Manuscrit autographe (1 f. ; dim : 15 x 17,5), sans date, non signé. Encre. Sur papier spécial pour huissier. Quelques ratures. Acquis à Bruxelles par l’Association Francis Jammes (vente publique du 21 novembre 2003).
La citation inaugurale, extraite d’une lettre d’Honoré de Balzac à Madame Hanska, ne pouvait pas ne pas toucher Jammes qui la commente : « Il n’y a que les âmes méconnues qui sachent observer parce que tout les froisse et que l’observation résulte d’une souffrance ». Cette citation se trouve dans une lettre datée de la fin mars 1833 (Lettres à Madame Hanska (1832-1844), collection « Bouquins », Robert Laffont, 1990, tome I, p. 30). Jammes la modifie quelque peu : il supprime trois mots et en souligne quatre. Balzac a écrit : « il n’y a que les âmes méconnues et les pauvres qui sachent observer parce que tout les froisse et que l’observation résulte d’une souffrance ». Le romancier explique à sa lointaine correspondante que sa « grande puissance d’observation » vient de ce qu’il a « été jeté à travers toutes sortes de professions » et que son âme a partout souffert.
Jammes ne cite pas souvent Balzac. Certes, comme l’auteur de La Comédie humaine, il était doué de puissantes facultés d’observation. Mais il s’en distingue sous bien des rapports : pour ne prendre que cet exemple, il était loin de partager l’aversion de Balzac pour les jeunes filles.
Balzac apparaît tout de même dans quelques écrits de Francis Jammes, en particulier dans une lettre à Henri Ghéon datée du 4 mai 1919 : "Il faut, dit Balzac, aux cœurs blessés l'ombre et le silence" (Francis Jammes - Henri Ghéon. Correspondance 1897-1938. Établissement du texte, introduction et notes par Jean Tipy, Biarritz, J & D, 1988, p. 109). Dans cette lettre (elle parle de pénitence et de contrition), Jammes conseille à son ami, converti la veille de Noël 1915, de « laisser tomber ces initiales A. G. » et de ne plus revenir sur les aventures scabreuses qu’en divers pays (dont l’Algérie et l’Italie) il avait partagées avec André Gide.
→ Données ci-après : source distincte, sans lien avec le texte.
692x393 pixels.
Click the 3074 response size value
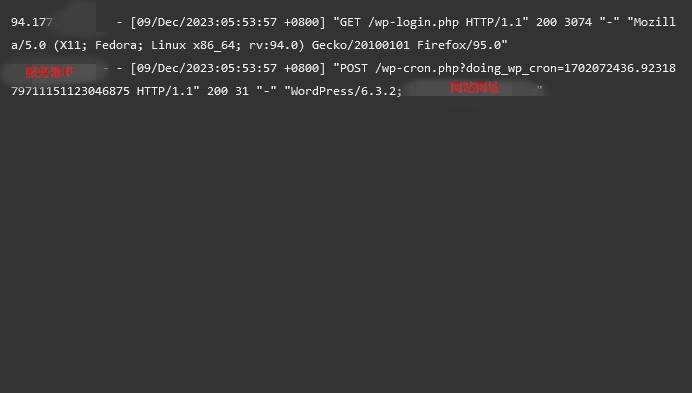click(578, 22)
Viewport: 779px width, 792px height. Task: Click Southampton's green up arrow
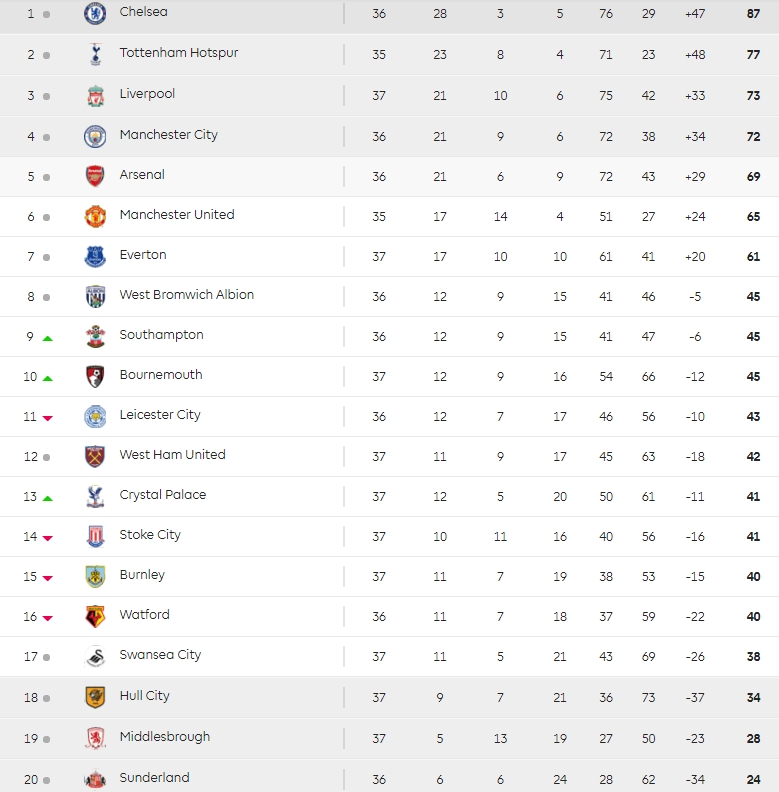(x=47, y=338)
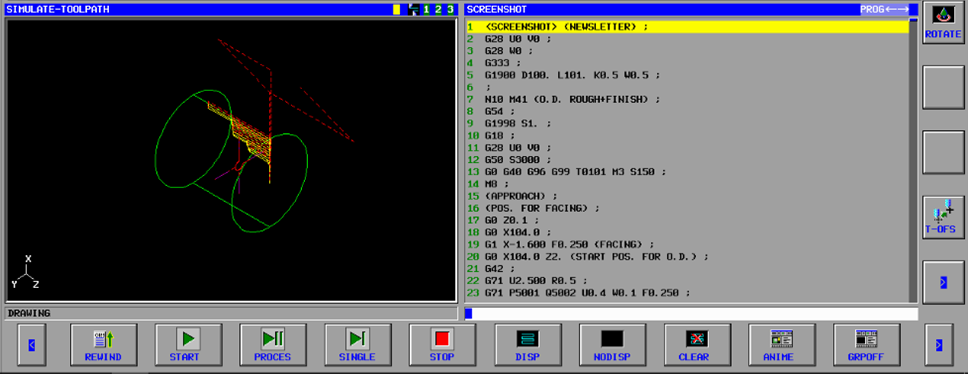The height and width of the screenshot is (374, 968).
Task: Start the toolpath simulation
Action: pos(188,345)
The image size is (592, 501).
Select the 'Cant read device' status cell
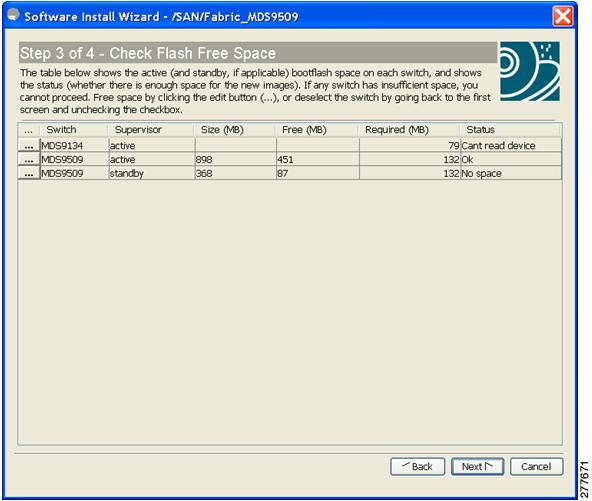pyautogui.click(x=511, y=145)
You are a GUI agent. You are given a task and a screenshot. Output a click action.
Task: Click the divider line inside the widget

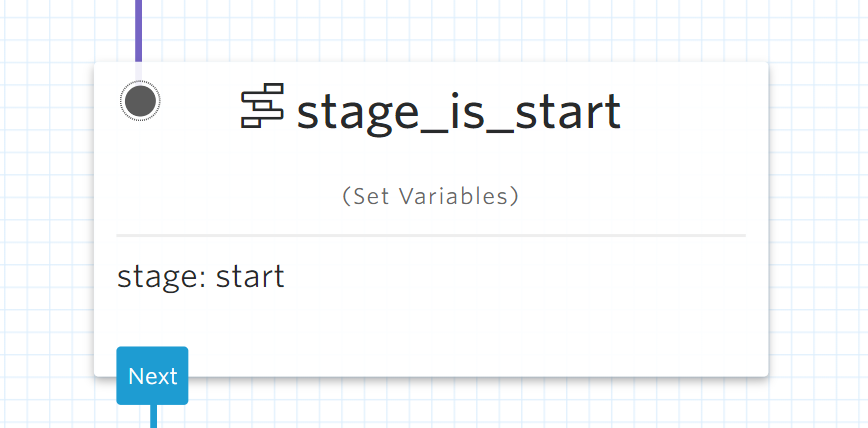point(431,235)
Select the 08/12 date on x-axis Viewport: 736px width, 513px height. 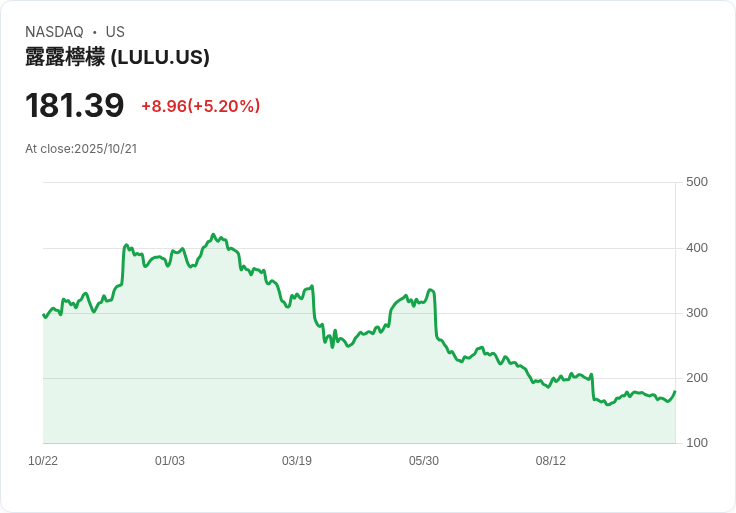pyautogui.click(x=551, y=461)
Jammes, comme bien d’autres (dont François Mauriac, Roger Martin du Gard ou Paul Valéry) avait lu avec beaucoup d’émotion le livre que l’engagé volontaire au titre de médecin aide-major avait écrit de septembre 1917 à janvier 1918 et qui parut à la N. R. F. en 1919 : L’Homme né de la guerre : Témoignage d’un converti (ce beau livre sera réédité chez Bloud & Gay en 1923).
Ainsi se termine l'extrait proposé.